Everybody is looking for their individuality and that process is so much more open now, also for the major popstars.

Asbjørn:
Of course everybody is looking for their individuality and that process is so much more open now, also for the major popstars. I think nobody is interested in conceptualized manifactured artists anymore. Everybody wants to see something real and that really is a conflict right now because on the one side we have youth culture that wants the real deal and we have the major label part of the industry…

Jonas:
…that wants to sell…

Asbjørn:
…and that wants to find the real raw talent. But then they want to conceptualize it, and there’s a specific kind of „real“ that is the „right real“ and then there is the „wrong real“. That makes it confusing because everybody just wants to be touched I believe. I think it’s becoming easier because artists who are within this major industry are generally more in control and have the chance to show who they are.

Jonas:
I’d like to talk about the very first music video that’s on your website. The first episode or first chapter, „Brotherhood“. The scenery starts with a very nice location somewhere in a small town. Is this where you grew up? Is it comparable to the place where you grew up as a child, as a youth?

Asbjørn:
Actually I lived totally on the countryside. The scene in the video is a very nice kind of neighborhood with the houses all the way down the road. I grew up on the countryside at this boarding school for grown-ups where people went to study music, theater, philosophy or writing for half a year. So I was raised with 130 siblings that went away and came back every half year. I got a totally screwed up relationship to ambition I think, because they went there and they just did something for half a year. They did it so much, there was no stopping them. That’s really where I learned to love music and to do it the way I do it. But of course the whole opening scene of Brotherhood is the transition from reality into surrealism. Chapter one is about surrealism and chapter two is about realism.

Jonas:
Would you say you had a happy childhood and youth or would you say it was complicated to grow up in such a small environment on the countryside?

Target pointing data
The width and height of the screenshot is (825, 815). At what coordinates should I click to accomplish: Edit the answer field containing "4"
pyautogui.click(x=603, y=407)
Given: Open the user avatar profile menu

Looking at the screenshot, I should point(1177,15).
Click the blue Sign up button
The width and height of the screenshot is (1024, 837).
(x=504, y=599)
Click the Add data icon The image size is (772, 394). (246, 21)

# [Requirements]
1. In the interview with Asbjørn, what subjects did people go to the boarding school to study?
2. Write a continuation of the interview with Asbjørn, beginning after its final question.

# [Exercise results]
1. Music, theater, philosophy and writing.

2.
Asbjørn:
That wasn’t the difficult part, that was the great part about my childhood. Because that was kind of like a mini-Berlin at that school…

Jonas:
…like a bubble.

Asbjørn:
Yeah, very much! And there were no pointy fingers, you just had to let loose and let it happen and anything was good really. Everything you wanted to be was accepted.

Jonas:
It’s very Scandinavian, right?

Asbjørn:
That mentality?

Jonas:
Yes, this very open-minded mentality. Because on the German countryside it’s not that easy for people.

Asbjørn:
Well, it wasn’t the countryside, that’s the thing. It was the school and that philosophy surrounding the school. I think any small town gives the weird kids a hard time, so I did have a hard time going to school but the great thing about it was that I had my oasis at that school where we lived. When I went to my regular school I could deal with anything because I had this strength from the whole vibe of my childhood home.

Jonas:
When and why did you decide to go to Berlin? It sounds very nice and it seems like you have everything that you wanted in this area and in your life there.

Asbjørn:
Adventure. You might see Scandinavia as an open-minded place, I wouldn’t say that it generally is. I would say everything is very much in order. There are no real risks you can take and I think people get lazy in Scandinavia because of that, maybe myself included for a while. It was a very kind of instinctive thing for me that whenever I would tour in Germany and end up in Berlin I would feel at home. I think that’s the same story that every artist that moves there tells…

Jonas:
…every lost person that comes to Berlin.

Asbjørn:
Yeah! The difference is how you deal with that chaos in Berlin. That is definitely one of the things that attract people as well, this overwhelming mass of opportunities and self-destruction and everything that the city has to offer. It totally destroys a lot of people and puts them on a wrong path, but it’s so fucking exciting to flirt with that border within yourself. That’s why artists are here because you have to choose self-destruction sometimes and then, at some point, you have to get back on track.

Jonas:
Sometimes it can be very creative, but you have to be careful. You can get lost in this city.

Asbjørn:
Yeah.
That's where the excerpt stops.